- **TRY IT**: Do these statements agree with the BNT 2 profile below? Answer yes or no for each and quote the words from the profile that decide it. 1. BNT 2 was relaunched on 16 October 2011. 2. The original channel was replaced by BNT 1. 3. BNT 2 has its headquarters in Plovdiv.

BNT 2 (БНТ 2)
- Logo since 2018
- Country: Bulgaria
- Broadcast area: Bulgaria
- Headquarters: Sofia, Bulgaria

Programming
- Language: Bulgarian
- Picture format: 576i (SDTV) 16:9 1080i (HDTV) 16:9

Ownership
- Owner: Bulgarian National Television
- Sister channels: BNT 1, BNT 3, BNT 4

History
- Launched: 9 September 1975 (original channel) 16 October 2011 (relaunch)
- Replaced: BNT Sofia, BNT Pirin, BNT Sever, BNT Plovdiv, BNT More (relaunch)
- Closed: 1 June 2000 0:38 (Original channel)
- Replaced by: bTV (original channel)
- Former names: Second Programme (1975–1992) Efir 2 (1992–2000)

Links
- Webcast: http://tv.bnt.bg/bnt2 (Bulgaria only)
- Website: http://bnt.bg/bnt2/

Availability

Terrestrial
- MUX3: Channel 7

= BNT 2 =

Bulgarian television network

BNT 2 (БНТ 2) is a Bulgarian-language public television station, operated by Bulgarian National Television. It is the successor to the defunct second program of the national television - Efir 2.

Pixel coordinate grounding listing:
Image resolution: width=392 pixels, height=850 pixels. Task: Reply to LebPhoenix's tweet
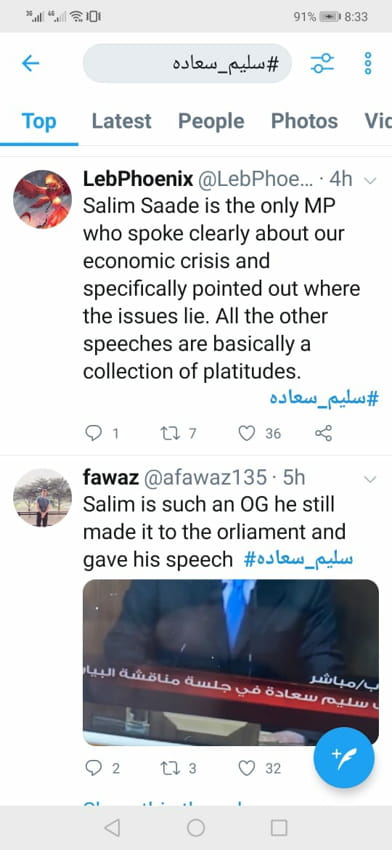click(x=94, y=433)
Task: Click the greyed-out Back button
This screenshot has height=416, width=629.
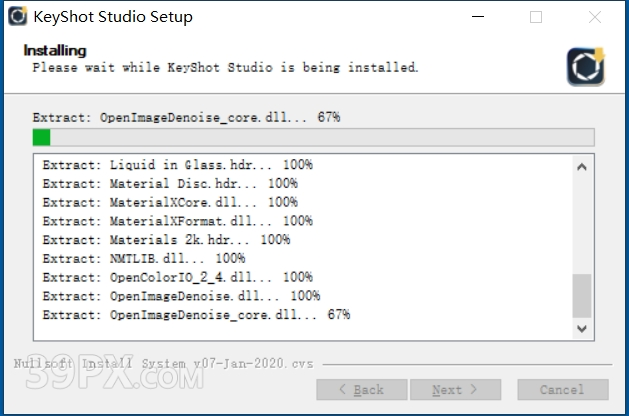Action: point(363,390)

- **ANSWER BOX**:
1. Yes: "16 October 2011 (relaunch)"
2. No: "Replaced by: bTV (original channel)"
3. No: "Headquarters: Sofia, Bulgaria"